First, the comments claiming that Linux md-raid's raid10 on two devices is impossible were wrong.
To be clear, Linux's md-raid's raid10 is not some standard raid1+0. Md-raid's raid10 essentially amounts to a raid1, striped. If you spend a few minutes thinking about the benefits of raid1 and the benefits of raid0, it becomes clear that they are not mutually exclusive, and could readily be combined. Indeed, Wikipedia specifically addresses this situation: https://en.wikipedia.org/wiki/Non-standard_RAID_levels#Linux_MD_RAID_10
Is it truly raid10? NO. Does it still mirror and stripe? Yes. Do copies of each block appear on more than one device, offering a real mirror with some speed benefits? Maybe. The comments referring to the seek times of using raid10 on two drives may indeed prevail, killing the performance benefits, you can see more about that here: https://blog.a2o.si/2014/09/07/linux-software-raid-why-you-should-always-use-raid-10-instead-of-raid-1/ Can the array be scaled and expanded by adding drives? Yes. Is there anything wrong with using two disks for a md-raid 10 array? By all accounts, absolutely not, but you may not see the anticipated speed increases.

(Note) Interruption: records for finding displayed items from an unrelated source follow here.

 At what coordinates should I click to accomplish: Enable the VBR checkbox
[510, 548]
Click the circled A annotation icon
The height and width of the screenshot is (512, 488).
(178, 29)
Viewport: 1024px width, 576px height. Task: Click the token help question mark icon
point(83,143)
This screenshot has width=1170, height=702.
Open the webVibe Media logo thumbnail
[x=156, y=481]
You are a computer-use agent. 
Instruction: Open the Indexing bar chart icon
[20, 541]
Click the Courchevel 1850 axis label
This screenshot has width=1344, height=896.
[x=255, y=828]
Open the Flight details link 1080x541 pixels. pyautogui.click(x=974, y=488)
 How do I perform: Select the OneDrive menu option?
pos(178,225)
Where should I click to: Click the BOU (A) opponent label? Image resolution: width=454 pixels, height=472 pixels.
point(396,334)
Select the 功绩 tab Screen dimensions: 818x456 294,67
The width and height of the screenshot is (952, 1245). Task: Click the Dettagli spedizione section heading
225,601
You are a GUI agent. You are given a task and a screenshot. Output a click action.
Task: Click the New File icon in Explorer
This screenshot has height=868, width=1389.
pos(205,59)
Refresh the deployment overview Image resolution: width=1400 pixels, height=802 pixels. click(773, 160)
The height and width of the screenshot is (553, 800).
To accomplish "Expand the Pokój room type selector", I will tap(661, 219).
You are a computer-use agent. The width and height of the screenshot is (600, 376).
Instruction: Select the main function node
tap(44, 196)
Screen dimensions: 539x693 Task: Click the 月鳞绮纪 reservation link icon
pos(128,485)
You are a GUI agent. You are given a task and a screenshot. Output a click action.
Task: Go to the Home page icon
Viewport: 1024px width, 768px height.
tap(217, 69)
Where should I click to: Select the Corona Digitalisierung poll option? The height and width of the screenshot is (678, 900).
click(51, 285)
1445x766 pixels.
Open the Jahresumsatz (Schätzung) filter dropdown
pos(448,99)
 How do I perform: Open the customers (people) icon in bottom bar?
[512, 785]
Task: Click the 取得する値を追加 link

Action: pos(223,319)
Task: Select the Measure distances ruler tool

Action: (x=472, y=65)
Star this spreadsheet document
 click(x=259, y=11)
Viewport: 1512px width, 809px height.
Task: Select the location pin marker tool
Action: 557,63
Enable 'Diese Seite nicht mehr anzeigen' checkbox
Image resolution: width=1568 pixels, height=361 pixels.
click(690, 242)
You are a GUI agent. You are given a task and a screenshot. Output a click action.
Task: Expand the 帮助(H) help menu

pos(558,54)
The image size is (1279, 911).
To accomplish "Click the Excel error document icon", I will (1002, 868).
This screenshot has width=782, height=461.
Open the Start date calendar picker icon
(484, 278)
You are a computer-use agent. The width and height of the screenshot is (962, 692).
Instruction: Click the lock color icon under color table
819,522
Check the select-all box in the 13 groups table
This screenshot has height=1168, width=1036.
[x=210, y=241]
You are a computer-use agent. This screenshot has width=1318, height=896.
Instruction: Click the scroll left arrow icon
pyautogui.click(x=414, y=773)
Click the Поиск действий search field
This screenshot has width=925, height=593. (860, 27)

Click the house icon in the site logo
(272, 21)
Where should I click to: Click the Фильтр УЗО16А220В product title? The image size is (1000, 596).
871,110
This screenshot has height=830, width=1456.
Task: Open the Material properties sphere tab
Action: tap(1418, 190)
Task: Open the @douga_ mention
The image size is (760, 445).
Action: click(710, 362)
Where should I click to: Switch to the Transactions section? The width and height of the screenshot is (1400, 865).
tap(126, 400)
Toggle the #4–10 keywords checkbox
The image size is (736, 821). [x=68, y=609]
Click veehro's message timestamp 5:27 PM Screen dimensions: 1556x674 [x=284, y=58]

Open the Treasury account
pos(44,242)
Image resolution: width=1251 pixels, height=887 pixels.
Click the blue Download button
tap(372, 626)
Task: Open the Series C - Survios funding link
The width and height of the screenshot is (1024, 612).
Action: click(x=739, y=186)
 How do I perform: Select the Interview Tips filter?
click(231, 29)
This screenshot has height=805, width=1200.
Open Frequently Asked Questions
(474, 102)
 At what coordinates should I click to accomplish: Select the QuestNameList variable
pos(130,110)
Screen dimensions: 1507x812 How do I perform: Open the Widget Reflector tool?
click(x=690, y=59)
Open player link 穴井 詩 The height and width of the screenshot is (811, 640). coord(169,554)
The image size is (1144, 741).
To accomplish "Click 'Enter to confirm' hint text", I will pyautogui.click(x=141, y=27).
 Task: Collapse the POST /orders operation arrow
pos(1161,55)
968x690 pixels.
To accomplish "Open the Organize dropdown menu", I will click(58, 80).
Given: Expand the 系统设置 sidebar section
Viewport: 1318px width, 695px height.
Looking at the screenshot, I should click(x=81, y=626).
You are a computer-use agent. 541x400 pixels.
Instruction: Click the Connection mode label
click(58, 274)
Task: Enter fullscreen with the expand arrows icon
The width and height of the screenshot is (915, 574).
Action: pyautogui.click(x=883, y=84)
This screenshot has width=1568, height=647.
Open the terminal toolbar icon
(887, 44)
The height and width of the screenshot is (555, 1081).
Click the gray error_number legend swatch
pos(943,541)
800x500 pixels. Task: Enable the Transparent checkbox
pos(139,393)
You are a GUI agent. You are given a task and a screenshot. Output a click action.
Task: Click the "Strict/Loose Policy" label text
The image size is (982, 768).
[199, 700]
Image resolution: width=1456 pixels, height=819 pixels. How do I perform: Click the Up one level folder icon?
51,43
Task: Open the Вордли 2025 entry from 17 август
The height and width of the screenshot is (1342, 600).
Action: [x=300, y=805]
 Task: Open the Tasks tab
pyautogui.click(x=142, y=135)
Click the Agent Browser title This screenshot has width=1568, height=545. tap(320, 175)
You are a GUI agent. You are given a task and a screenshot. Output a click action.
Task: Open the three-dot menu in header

Second, ZFS. Today, the ZFS on Linux accepted a pull that does introduce encryption. That's AWESOME! I think however that ZFS is often treated as the fix-all to fs-level questions and concerns. For my needs, it yields a level of complexity for the install that I'd rather avoid. It also tends to use a lot of memory and can, under certain workloads be very slow.
Sources (some of these tests have issues in their methodology, but they give a broader, general impression):
[I was going to post some links here, but cannot as I do not yet have 10 posts -- a bit of googling should yield a number of relevant articles]
Moving on to my actual question: can you align xfs stripes to the md-raid striping? The answer seems to be no. After considerable googling, a lot of poking around and the like, it seems that xfs inteligently aligns itself when you build the fs directly on the partition. Indeed, ext4 does this, too. However once you layer lvm and luks in, xfs (and ext4) can no longer detect the partition stripe. By defining the stripe size when creating the xfs partition, you can specify a stripe width, you cannot however force the stripe to align. Some have suggested moving lvm, raid, and other headers to the end of partitions and then offsetting by 1MB (or some amount divisible by the stripe size), but there is no real guarantee that as lvm assigns more space to a volume it will do so in alignment with the raid stripe.
To clarify, this affects md-raid striped topologies with striping file systems. Just because I specified two drives in my question and comments revolved around that, this would crop up with 4 drives, 8 drives, or 800 drives. It would also appear in any raid setup that used striping, be it raid0, raid5, raid6, or raid10. This ultimately is the appeal of using systems like zfs or btrfs that integrate partitioning, device management/pooling, etc.
So, what am I going to do?
The stability and proven reliability of md-raid, lvm, and xfs are very appealing. The seek times associated with md-raid raid10 is not appealing. I will likely use the raid1 setting in lvm, which is well supported by my chosen os, centos. I will then create my lvm volumes and in those, create my luks volumes. On these, I will build by xfs file systems. These last two are a bit up in the air. The new encryption feature in ext4 is appealing, and I may replace the luks+xfs bits with encrypted ext4.